Climate change protesters close roads around Trafalgar Square in London.

The situation is not much better elsewhere. America continues to be deeply divided, and Donald Trump’s refusal to recognise that he lost the election threatens to corrupt the rule of law and the very concept of democracy as well as undermining America’s claim to lead the free world. China has many questions to answer over its treatment of the Uighur people, and suppression of the democracy movement in Hong Kong, plus there is the worsening situation in the Pacific, particularly around Taiwan’s continuing existence. Meanwhile, Russia’s willingness to use a nerve agent against an opposition politician shows how deeply unhinged the country’s leaders are. The EU too has many problems ranging from its budget deficit to serious governance issues in Hungary, Poland and Malta. 

Many of you may wonder what all this has to do with printing but politics creates the conditions that allow business to thrive, or not. And printing is not something that happens in an isolated bubble. Print really touches everyone’s lives, even if most people aren’t aware of this. Print is far more than just books and magazines, or even labels and packaging. Increasingly, printing is also clothing and home furnishings, floorboards and table tops, as well as toys, automotive parts and industrial components. 

And then there is the ongoing environmental issue that affects everything from changes in our climate to pollution in the air we breathe and plastic in the food we eat. A first step in tackling many of these problems is to limit the amount that we travel and to produce more of our goods locally. Ironically, the pandemic has helped with this, allowing more people to work from home and forcing more of us to use video calling technologies in place of travel for face to face meetings. 

MS has demonstrated this factory concept at a previous Fespa show, making sportswear to demonstrate its textile printers.

Right now the printing industry is having to grapple with the public’s new found interest in packaging waste, which mostly means developing water-based inks and thinking about ways to avoid plastic in packaging. Most press vendors are hoping that the phrase ‘water-based inks’ will be enough to stop consumers asking about all the other chemicals that have been added to those inks.

As more people focus on caring for the environment, its inevitable that human rights abuses will also climb up the political agenda. That could lead to the public asking where their smartphones, cameras, and even printing presses and finishing kit is manufactured.
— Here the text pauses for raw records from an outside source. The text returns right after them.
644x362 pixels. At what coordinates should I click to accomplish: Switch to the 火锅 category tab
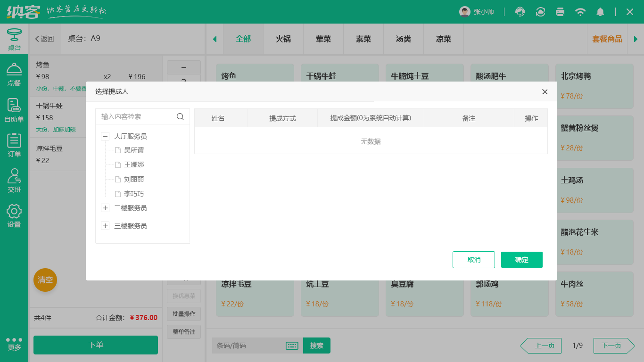click(x=283, y=39)
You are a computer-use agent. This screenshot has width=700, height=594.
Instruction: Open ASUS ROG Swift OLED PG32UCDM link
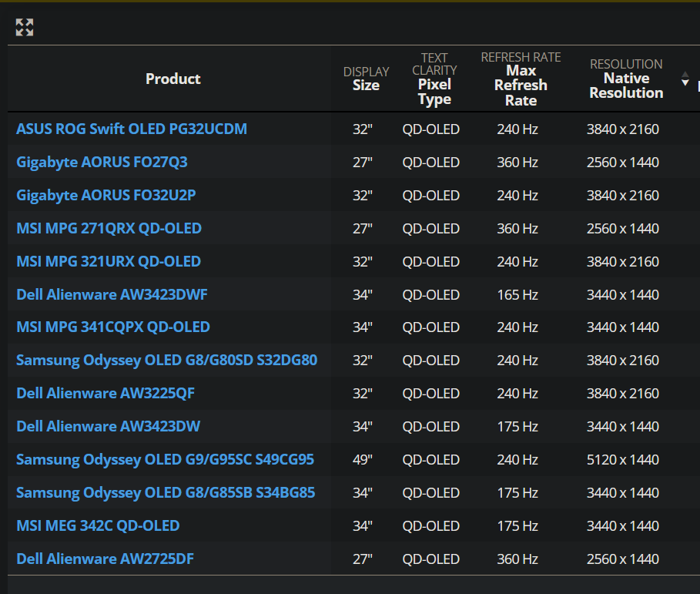(132, 129)
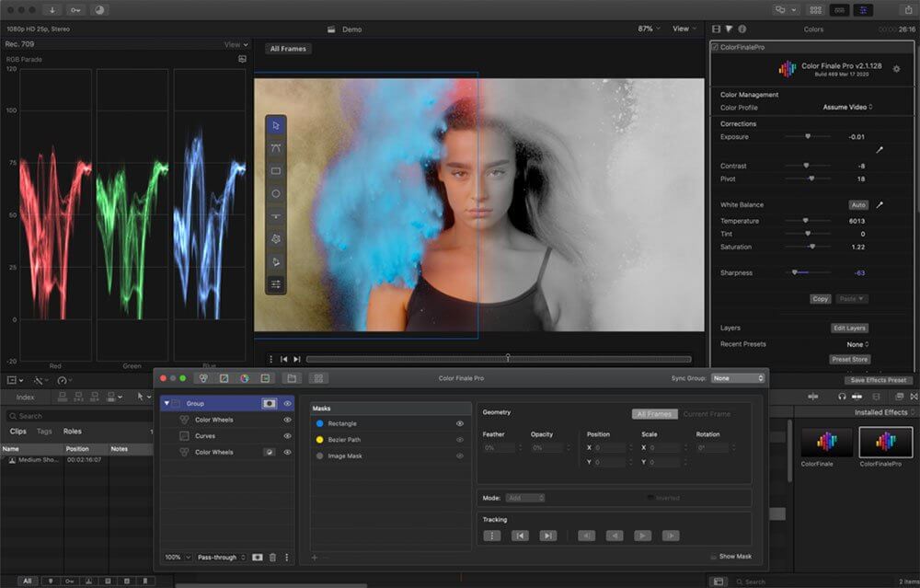Image resolution: width=920 pixels, height=588 pixels.
Task: Collapse the Group layer tree
Action: [x=167, y=404]
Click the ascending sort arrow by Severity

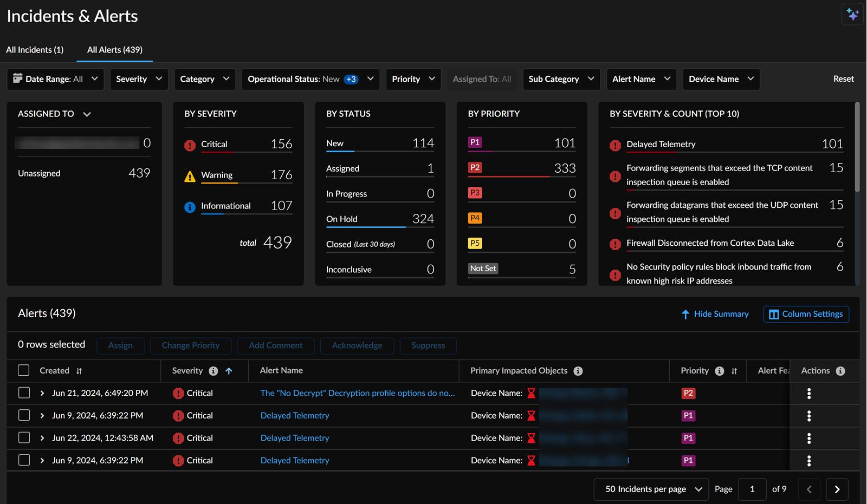click(x=229, y=371)

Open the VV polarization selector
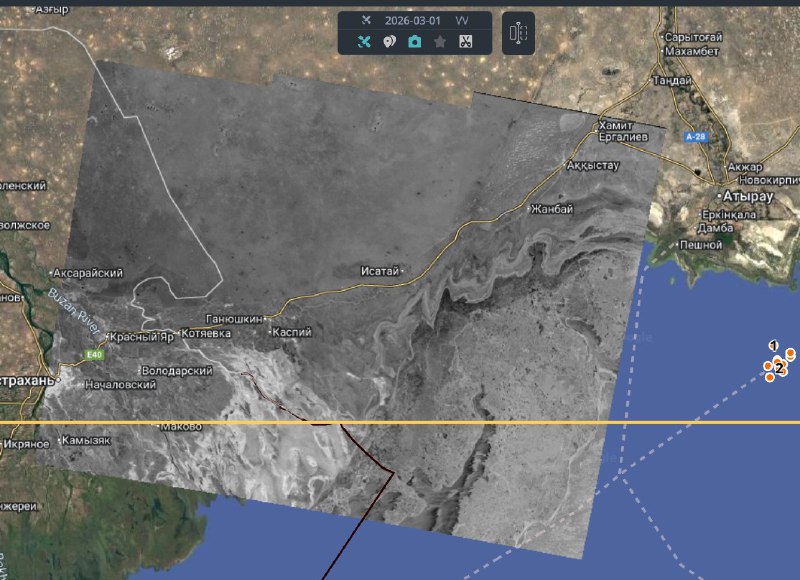pyautogui.click(x=461, y=20)
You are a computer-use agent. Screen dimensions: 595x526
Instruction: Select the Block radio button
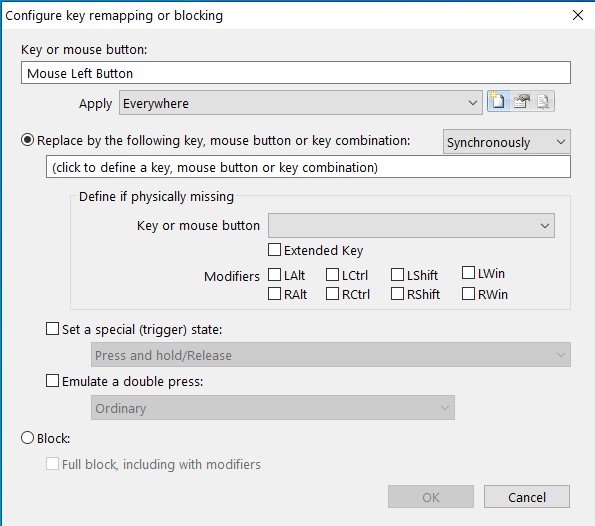click(x=27, y=438)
Ultimately, I think that the idea of manufacturing products as cheaply as possible in countries with questionable human rights records, and then shipping them around the world to sell at high margins in so-called developed countries is going to seem increasingly old-fashioned. 
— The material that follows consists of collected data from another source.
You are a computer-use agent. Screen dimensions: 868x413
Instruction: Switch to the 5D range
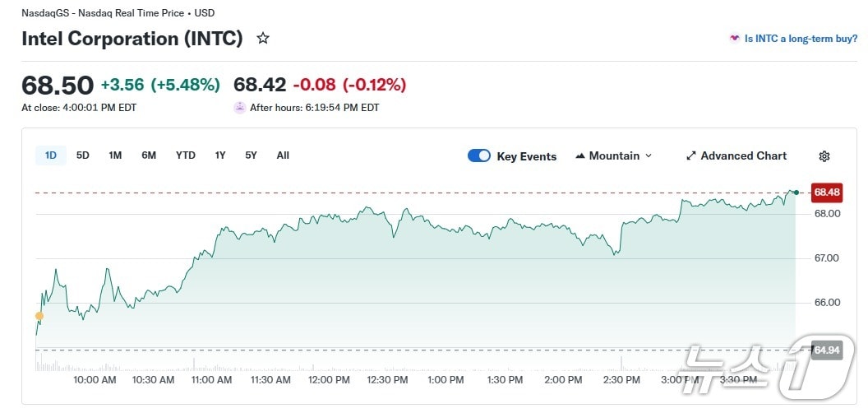[83, 155]
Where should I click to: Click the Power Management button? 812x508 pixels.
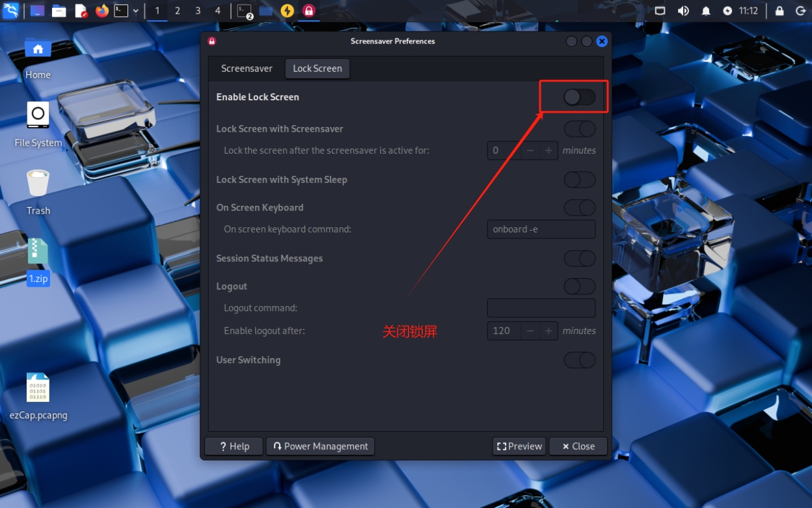point(320,446)
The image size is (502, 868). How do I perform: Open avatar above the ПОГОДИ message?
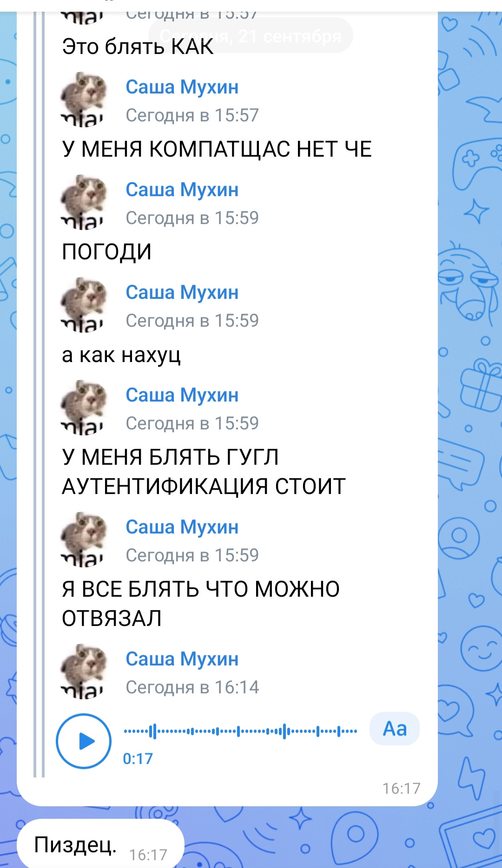[x=84, y=202]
There is some evidence that manufacturers are already starting to think in terms of micro factories, using many smaller factories to allow for distributed production closer to their markets, rather than having to transport goods all over the world from a larger central site.

Both inkjet printing and additive manufacturing are ideally suited to this, with banks of smaller machines grouped together to provide a relatively low cost approach that can produce a variety of different products on demand. Indeed, a growing number of textile printers are already doing this. So print has a part to play in whatever new normal emerges from the chaos that we’ve all experienced in 2020.